■ Aim of the exercise
Extend the Haskell post on binary operator modifiers below, writing on from its final sentence.

■ Provided passage

* BEGIN *

On 10/29/07, Tim Newsham <newsham@lava.net> wrote:

I would love to have the ability to define binary operator modifiers.
For example:

   f \overline{op} g       = liftM2 op f g
   f \overleftarrow{op} n  = liftM2 op f (return n)
   n \overrightarrow{op} g = liftM2 op (return n) f
   \widehat{f} x           = liftM f x

so that for example you could define functions like:

    (*3) \overline{+} (/2)

and

    3 \overrightarrow{+} \widehat{read} getContents

Obviously you could write this out the long way:

    liftM2 (3+) $ liftM read getContents

or go through the trouble of defining a bunch of binops

    f <+> g = liftM2 (+) f g
    n +>  g = return n <+> g
    f <+  n = f <+> return n
    read' = liftM read

    (*3) <+> (/2)
    3 +> read' getContents

but doing this for more than one or two operators gets tedious
quickly...

Is there any way in Haskell to modify binops in this way and still
be able to use them infix?  If not, has anyone considered supporting
strange syntaxes like this?

* END *

■ Stored data
* BEGIN *

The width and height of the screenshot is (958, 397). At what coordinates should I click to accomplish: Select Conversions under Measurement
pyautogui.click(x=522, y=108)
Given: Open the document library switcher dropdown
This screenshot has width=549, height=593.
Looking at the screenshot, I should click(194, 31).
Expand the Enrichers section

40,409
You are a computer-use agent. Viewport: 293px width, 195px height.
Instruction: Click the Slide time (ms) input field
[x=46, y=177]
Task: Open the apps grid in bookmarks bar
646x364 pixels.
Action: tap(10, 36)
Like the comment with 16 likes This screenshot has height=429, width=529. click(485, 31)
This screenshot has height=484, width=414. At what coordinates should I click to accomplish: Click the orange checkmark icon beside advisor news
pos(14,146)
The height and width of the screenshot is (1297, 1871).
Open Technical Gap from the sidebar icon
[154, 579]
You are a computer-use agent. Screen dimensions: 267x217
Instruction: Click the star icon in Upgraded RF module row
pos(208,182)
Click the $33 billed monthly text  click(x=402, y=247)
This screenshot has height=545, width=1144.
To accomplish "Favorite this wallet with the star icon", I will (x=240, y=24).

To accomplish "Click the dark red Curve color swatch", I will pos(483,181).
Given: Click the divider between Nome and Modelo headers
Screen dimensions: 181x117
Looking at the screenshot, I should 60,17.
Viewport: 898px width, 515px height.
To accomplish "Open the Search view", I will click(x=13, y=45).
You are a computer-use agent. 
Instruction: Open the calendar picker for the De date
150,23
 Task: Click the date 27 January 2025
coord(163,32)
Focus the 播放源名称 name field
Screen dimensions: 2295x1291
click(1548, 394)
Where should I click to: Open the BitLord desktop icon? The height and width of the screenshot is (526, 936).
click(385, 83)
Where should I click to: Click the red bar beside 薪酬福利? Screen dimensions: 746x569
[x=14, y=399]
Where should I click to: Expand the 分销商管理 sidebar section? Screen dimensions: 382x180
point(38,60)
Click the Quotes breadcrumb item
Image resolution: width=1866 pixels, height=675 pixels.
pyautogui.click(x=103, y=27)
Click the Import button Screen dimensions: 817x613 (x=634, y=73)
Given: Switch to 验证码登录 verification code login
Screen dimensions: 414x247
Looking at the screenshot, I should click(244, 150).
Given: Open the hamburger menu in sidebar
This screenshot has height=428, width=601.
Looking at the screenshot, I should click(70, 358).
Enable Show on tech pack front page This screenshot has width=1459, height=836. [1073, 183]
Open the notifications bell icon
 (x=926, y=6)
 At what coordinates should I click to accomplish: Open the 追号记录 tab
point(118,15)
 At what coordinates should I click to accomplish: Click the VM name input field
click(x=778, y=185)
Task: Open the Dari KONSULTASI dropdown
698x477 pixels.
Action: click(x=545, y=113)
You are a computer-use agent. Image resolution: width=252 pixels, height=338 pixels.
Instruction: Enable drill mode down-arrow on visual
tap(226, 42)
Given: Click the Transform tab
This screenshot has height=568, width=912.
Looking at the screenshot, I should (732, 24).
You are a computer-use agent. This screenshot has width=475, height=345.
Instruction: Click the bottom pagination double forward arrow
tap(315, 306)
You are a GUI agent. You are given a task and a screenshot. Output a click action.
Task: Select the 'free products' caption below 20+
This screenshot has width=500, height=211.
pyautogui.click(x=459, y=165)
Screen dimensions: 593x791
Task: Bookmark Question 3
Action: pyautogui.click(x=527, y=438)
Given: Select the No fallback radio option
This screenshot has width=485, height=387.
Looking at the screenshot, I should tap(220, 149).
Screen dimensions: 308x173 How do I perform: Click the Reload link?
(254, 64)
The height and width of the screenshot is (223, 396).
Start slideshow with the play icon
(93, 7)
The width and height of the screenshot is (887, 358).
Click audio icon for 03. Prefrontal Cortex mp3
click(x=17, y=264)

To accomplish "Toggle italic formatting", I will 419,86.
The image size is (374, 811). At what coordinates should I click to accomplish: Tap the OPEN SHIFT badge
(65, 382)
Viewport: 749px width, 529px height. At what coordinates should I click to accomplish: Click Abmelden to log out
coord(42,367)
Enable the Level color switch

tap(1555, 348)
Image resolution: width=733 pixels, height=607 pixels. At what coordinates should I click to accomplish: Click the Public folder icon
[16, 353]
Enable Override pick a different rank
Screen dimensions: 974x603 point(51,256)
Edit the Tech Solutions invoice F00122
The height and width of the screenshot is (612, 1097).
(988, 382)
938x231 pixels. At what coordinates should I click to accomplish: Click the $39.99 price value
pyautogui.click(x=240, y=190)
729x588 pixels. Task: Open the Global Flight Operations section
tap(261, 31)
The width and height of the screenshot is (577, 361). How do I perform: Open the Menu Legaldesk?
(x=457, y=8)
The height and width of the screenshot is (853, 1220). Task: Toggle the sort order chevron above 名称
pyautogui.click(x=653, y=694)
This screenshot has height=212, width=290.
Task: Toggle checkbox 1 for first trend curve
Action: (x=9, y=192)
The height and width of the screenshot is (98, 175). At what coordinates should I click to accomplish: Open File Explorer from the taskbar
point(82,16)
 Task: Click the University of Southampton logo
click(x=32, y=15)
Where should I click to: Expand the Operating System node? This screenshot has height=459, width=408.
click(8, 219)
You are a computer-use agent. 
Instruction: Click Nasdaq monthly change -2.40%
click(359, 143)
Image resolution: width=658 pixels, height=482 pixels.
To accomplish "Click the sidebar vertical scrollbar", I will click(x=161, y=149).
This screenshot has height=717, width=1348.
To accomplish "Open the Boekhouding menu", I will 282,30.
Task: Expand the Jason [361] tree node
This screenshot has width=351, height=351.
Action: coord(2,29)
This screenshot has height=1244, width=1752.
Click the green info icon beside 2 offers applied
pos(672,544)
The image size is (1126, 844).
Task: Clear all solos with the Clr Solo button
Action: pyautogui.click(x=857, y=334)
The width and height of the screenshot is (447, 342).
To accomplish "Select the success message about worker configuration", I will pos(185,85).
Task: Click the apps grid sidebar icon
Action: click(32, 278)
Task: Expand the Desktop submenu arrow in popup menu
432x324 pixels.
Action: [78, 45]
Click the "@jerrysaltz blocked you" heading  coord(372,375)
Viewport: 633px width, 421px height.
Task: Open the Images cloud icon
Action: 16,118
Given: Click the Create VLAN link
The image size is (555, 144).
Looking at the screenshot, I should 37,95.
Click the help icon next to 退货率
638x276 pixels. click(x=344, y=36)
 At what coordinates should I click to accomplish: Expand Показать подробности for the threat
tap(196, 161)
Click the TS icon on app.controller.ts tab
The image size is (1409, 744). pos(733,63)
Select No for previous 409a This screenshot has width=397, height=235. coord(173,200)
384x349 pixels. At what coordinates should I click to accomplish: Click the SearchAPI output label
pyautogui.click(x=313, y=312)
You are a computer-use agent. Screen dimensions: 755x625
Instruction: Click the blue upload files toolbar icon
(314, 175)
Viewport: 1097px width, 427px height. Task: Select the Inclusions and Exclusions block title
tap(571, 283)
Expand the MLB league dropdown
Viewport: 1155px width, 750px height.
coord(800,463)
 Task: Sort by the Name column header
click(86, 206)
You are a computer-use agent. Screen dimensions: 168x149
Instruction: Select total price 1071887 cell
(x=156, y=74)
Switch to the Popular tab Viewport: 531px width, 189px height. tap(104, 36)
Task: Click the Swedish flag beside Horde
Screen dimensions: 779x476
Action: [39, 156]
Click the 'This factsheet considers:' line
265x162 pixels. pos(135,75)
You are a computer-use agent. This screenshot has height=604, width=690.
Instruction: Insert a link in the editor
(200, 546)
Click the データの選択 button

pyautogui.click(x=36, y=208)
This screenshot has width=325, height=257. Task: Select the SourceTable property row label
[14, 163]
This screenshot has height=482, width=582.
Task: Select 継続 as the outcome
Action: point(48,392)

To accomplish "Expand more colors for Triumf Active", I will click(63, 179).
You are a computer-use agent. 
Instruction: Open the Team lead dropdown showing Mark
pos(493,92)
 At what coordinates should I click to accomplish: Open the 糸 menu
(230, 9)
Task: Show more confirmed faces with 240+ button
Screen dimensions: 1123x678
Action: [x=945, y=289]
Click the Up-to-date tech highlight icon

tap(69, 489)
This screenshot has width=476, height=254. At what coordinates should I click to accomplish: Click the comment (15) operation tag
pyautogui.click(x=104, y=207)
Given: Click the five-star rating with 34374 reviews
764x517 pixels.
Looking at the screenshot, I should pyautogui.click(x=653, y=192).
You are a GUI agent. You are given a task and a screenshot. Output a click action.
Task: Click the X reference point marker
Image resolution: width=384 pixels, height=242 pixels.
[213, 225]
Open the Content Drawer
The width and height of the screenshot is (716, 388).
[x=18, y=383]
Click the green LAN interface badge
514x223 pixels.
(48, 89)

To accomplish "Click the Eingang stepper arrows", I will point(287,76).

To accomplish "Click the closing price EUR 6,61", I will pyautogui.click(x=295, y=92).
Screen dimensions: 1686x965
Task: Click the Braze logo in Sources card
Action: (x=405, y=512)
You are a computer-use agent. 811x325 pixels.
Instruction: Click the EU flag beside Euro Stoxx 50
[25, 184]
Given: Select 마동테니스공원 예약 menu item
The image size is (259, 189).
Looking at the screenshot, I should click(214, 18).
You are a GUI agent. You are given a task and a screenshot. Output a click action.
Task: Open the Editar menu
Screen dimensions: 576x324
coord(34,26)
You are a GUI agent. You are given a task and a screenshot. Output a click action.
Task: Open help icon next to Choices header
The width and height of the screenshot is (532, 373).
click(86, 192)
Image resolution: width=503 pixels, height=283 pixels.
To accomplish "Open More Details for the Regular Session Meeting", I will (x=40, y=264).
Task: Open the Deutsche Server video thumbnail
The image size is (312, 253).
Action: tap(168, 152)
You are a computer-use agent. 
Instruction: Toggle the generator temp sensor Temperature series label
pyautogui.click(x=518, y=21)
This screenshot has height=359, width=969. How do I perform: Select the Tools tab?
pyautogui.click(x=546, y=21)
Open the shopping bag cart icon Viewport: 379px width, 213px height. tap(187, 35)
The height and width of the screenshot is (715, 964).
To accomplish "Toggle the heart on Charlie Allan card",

* END *

■ Task result
I've wanted this at times, too, due to using a lot of J a year or so ago. J has some weird parsing/semantics rules so that f g h essentially means liftM2 g f h. For example, avg =. +/ % # is the J equivalent of avg = liftM2 (/) sum length. Anyway, the closest you can get in Haskell is something like this, using the infix expressions of Ken Shan and Dylan Thurston:

import Control.Monad
import Control.Monad.Instances

infixr 0 -:, :-

data Infix f y = f :- y
x -: f :- y = x `f` y

ov op = liftM2 op
ovL op f n = liftM2 op f (return n)
ovR op n f = liftM2 op (return n) f
hat f = liftM f

*Main> :t (*3) -:ov (+):- (/2)
(*3) -:ov (+):- (/2) :: forall a1. (Fractional a1) => a1 -> a1
*Main> ((*3) -:ov (+):- (/2)) 7
24.5
*Main> :t 3 -:ovR (+):- ((hat read) getContents)
3 -:ovR (+):- ((hat read) getContents) :: forall a. (Num a, Read a) => IO a

It works (?), but it's pretty ugly and hardly seems worth it, unfortunately.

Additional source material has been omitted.